Changement: Free to Run
Ce mois-ci, comme le changement est dans l’air, je change de «toune» et je vous parle d’une belle surprise que j’ai eue en janvier: le documentaire Free to Run.
Voici un beau film dont je n’avais jamais entendu parler, même s’il est sorti en 2016, sur l’histoire de la course, aux États-Unis et ailleurs dans le monde.
Entre autres choses, ce documentaire retrace le parcours des femmes en course à pied, des Jeux Olympiques dans les années 1920, à leur quasi-absence à ces Jeux jusqu’aux années 1960, à leurs premières apparitions sur la route en compétition, vers la fin de cette décennie, jusqu’en 2016.
Belle histoire, racontée par son héroïne, que celle de Kathrine Switzer et de ses débuts au marathon de Boston en 1967. Je connaissais un peu l’histoire de cette coureuse, mais je ne savais pas qu’elle était devenue une militante, contribuant sur plusieurs fronts à permettre aux femmes de trouver leur place en compétition sur la piste et sur la route.
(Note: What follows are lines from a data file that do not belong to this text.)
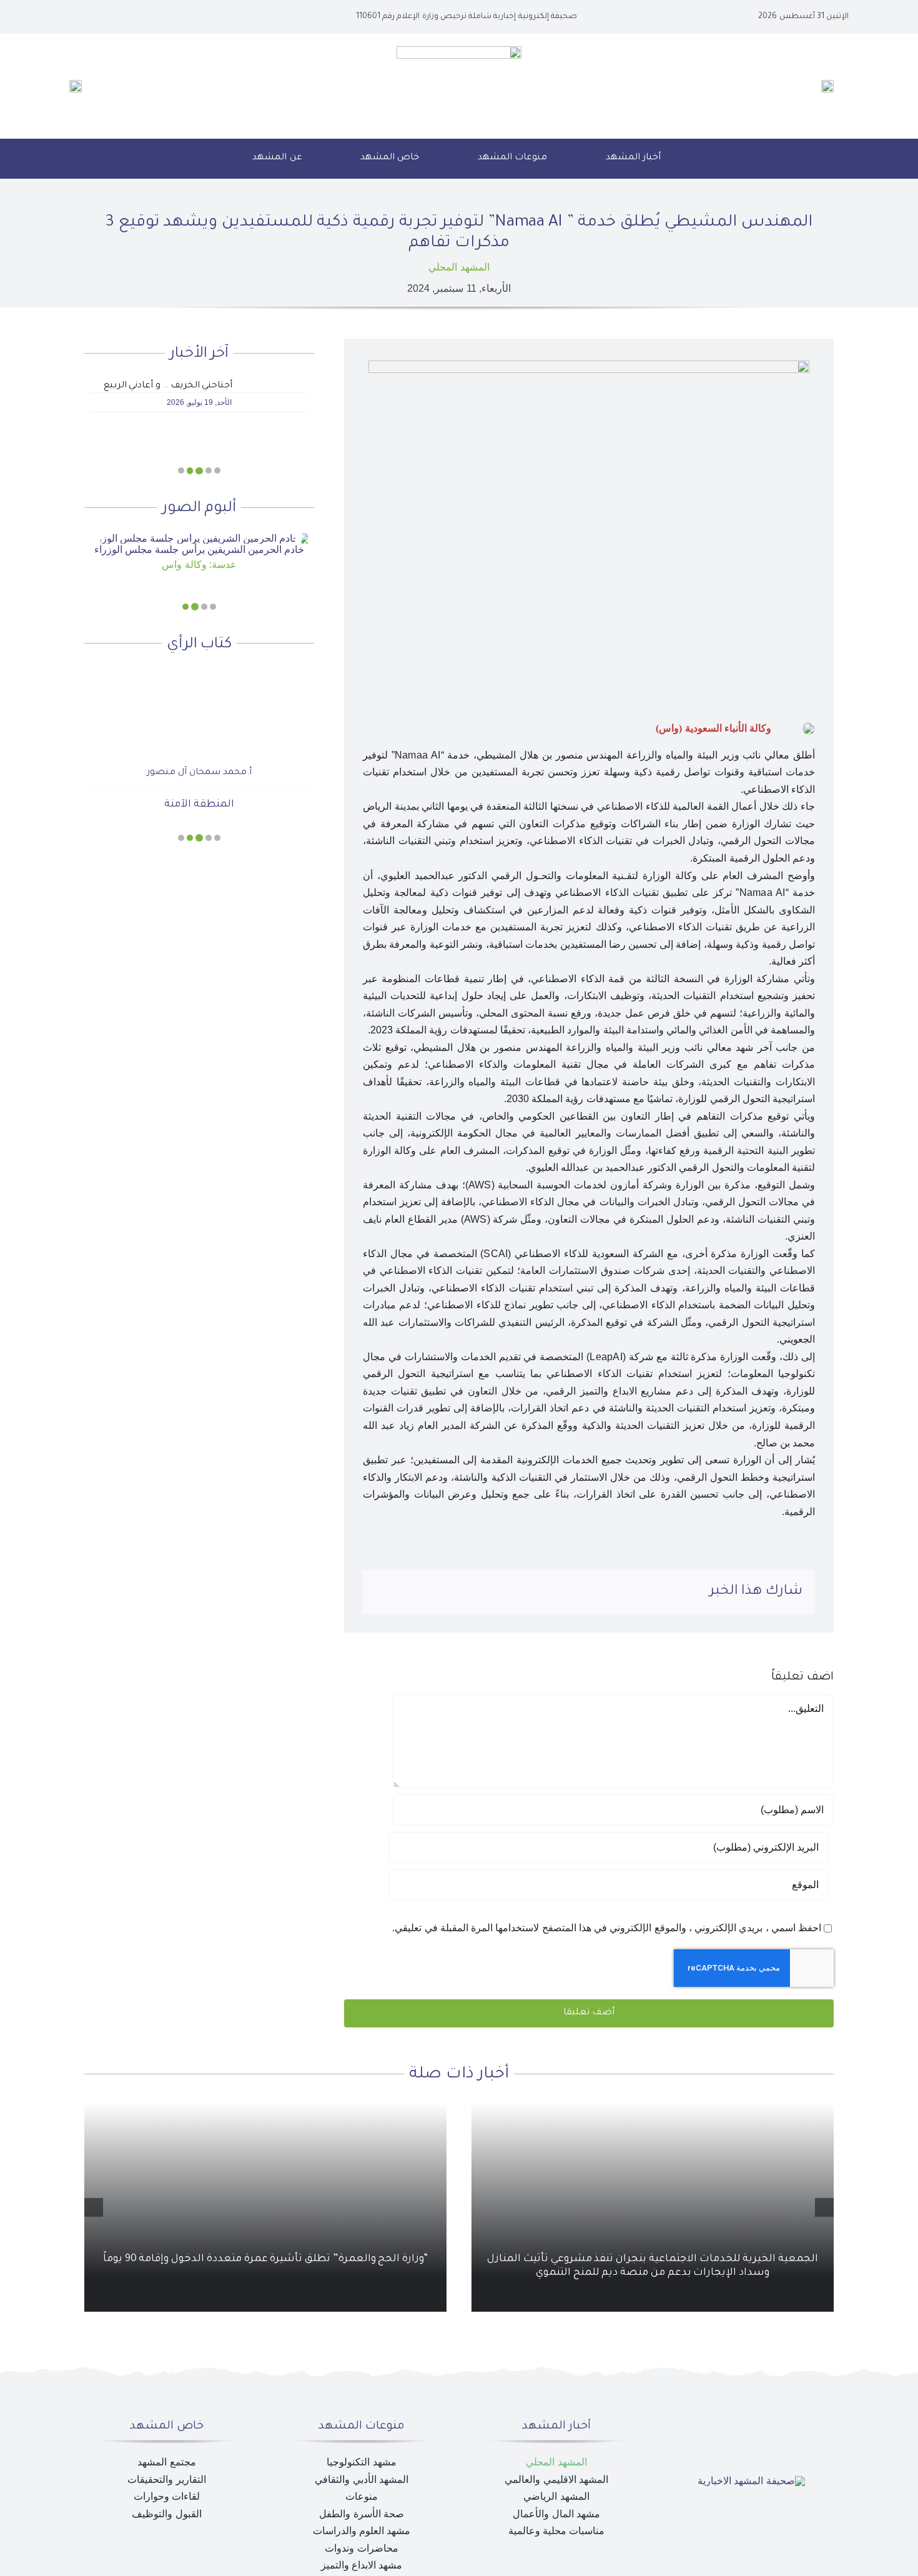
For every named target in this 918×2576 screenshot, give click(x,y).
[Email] (385, 1592)
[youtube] (108, 17)
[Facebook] (486, 1592)
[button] (208, 159)
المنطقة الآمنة (199, 784)
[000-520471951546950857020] (199, 539)
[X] (466, 1592)
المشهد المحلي (458, 267)
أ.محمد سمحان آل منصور (199, 752)
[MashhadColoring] (459, 51)
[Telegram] (405, 1592)
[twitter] (128, 17)
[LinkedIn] (446, 1592)
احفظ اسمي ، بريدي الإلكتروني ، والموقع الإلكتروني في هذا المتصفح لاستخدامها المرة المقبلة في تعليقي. (606, 1927)
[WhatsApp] (425, 1592)
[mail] (88, 17)
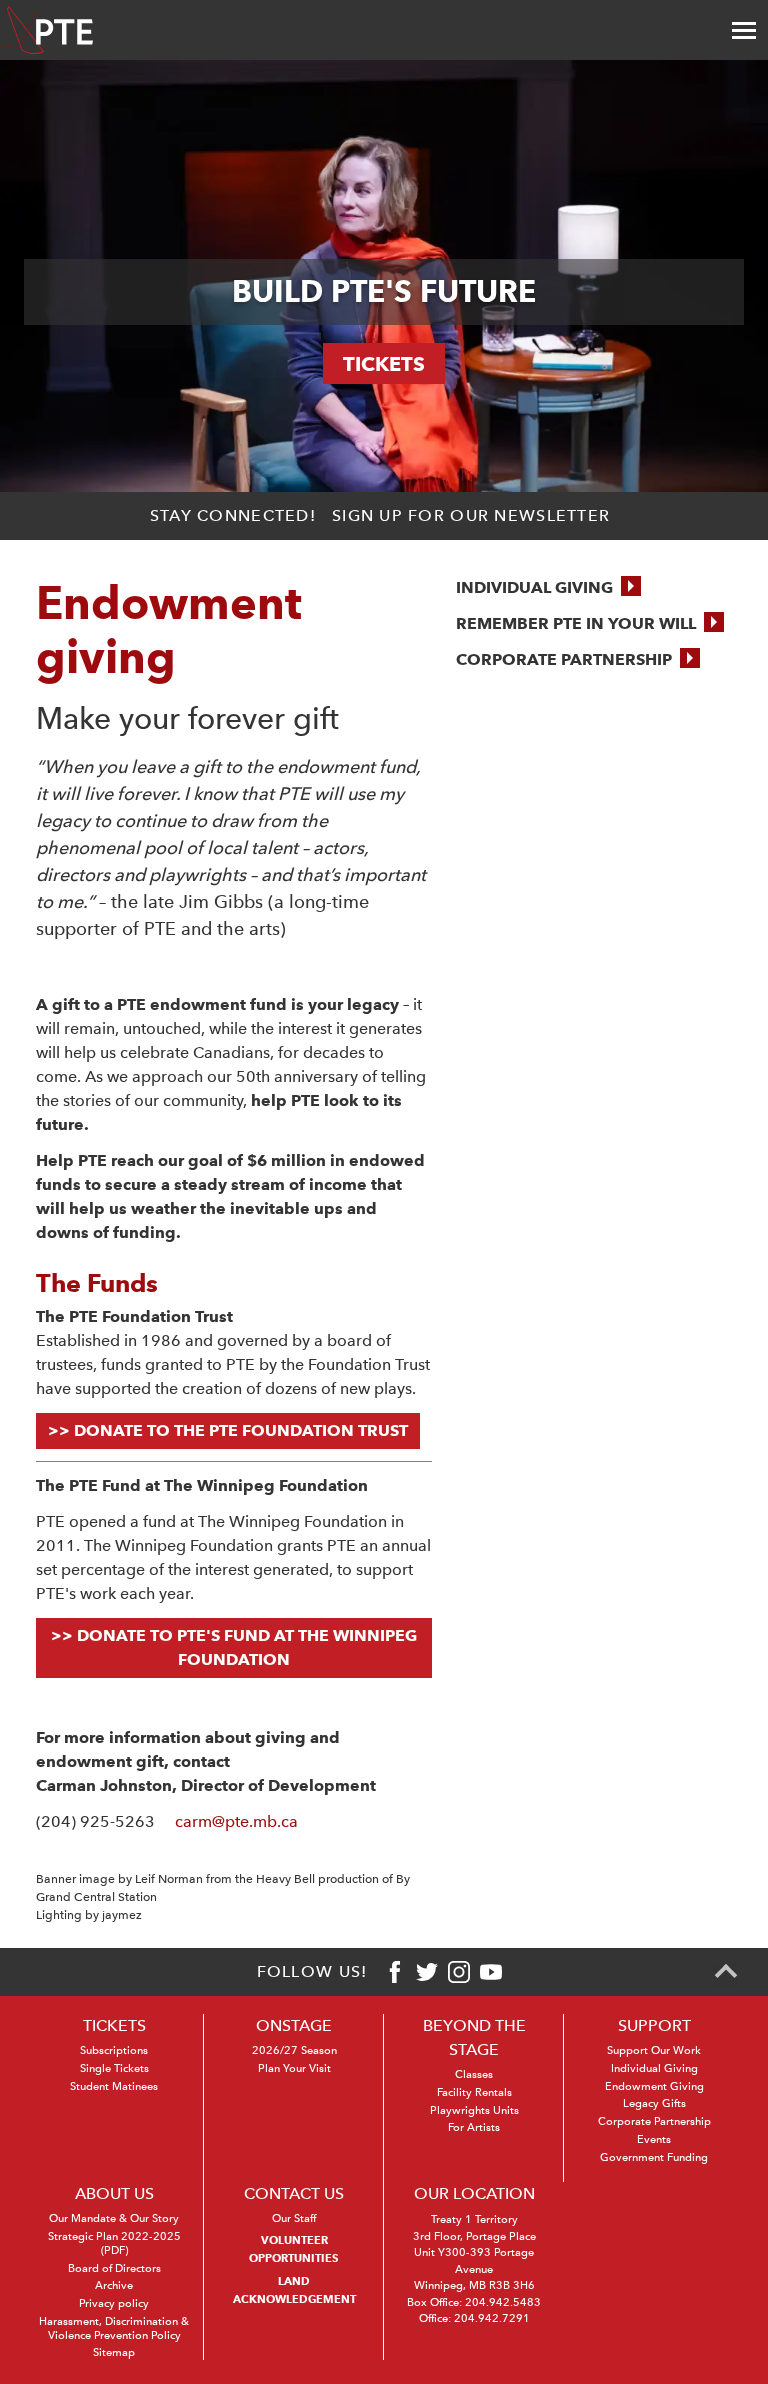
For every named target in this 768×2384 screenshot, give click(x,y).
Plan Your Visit (294, 2068)
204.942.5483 (503, 2302)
Dans cette veine, j’ai été surpris d’apprendre quand le premier marathon olympique pour les femmes a eu lieu. Surprenant, parce qu’à mon âge, ça ne me semble pas si loin que ça!
Aussi, intéressant de voir comment la course à pied est passée de la piste à la rue, mais aussi des cercles fermés de l’élite à monsieur et madame Tout-le-monde, hors du contrôle absolu des grandes fédérations athlétiques du monde qui, entre autres choses, ne permettaient pas aux coureurs de gagner leur vie en courant, alors que les athlètes de toutes les autres disciplines sportives le faisaient.
Dans cet esprit, de magnifiques segments sur Frank Shorter, Bill Rodgers, Steve Prefontaine, les débuts de la compagnie Nike et d’une sorte de statut de célébrité pour les coureurs, mais aussi sur la naissance d’une belle idée: avoir du plaisir en courant et même courir pour le plaisir.
Le film se penche aussi sur le parcours de personnages moins connus, comme Fred Lebow, qui a permis au marathon de New York de passer de ses débuts relativement modestes aux immenses succès qu’il connaît aujourd’hui.
Et puis, plus récemment, à la suite de l’ouragan Sandy en 2012, grande controverse alors que les coureurs venus du monde entier pour courir dans la Grosse pomme voulaient leur marathon, coûte que coûte, alors qu’on ramassait encore les corps des victimes.
Ça m’a un peu rappelé mes années en Louisiane et l’ouragan Katrina, en 2005.
Coïncidence: quelques jours avant ce visionnement, je suis tombé sur une vidéo qui retraçait le parcours de Jacqueline Gareau, depuis sa victoire au marathon de Boston en 1980.
Voici une belle cette citation que j’entends pour la première fois de la bouche de Jacqueline Gareau, même si elle a été attribuée à plusieurs autres personnes: «On n’arrête pas de jouer parce qu’on vieillit, on vieillit parce qu’on arrête de jouer».
En fin de compte, tout ça m’a ramené à mes débuts, aux petites et grandes douleurs, mais surtout au plaisir de courir, loin de la compétition, des cérémonies et des complications. Loin de la pression de performer.
À mes débuts en 1997, longtemps après les grands succès de ces pionniers et pionnières de notre beau sport, je n’en étais pas moins un personnage étrange aux yeux de certains de mes collègues, amis et voisins. Ce qui ne m’a pas empêché de m’amuser et de découvrir un beau coin de mon pays, en bâtissant la personne que je suis devenu aujourd’hui.
Pour l’année qui commence et pour le reste de vos jours sur la route, je vous souhaite de trouver le temps de jouer dans vos sorties de course et même en compétition, parce que si vous ne le faites pas, vous manquerez sûrement quelque chose. Aussi, parce que quelqu’un quelque part a dû se battre pour que vous ayez le droit de pratiquer votre sport de cette façon.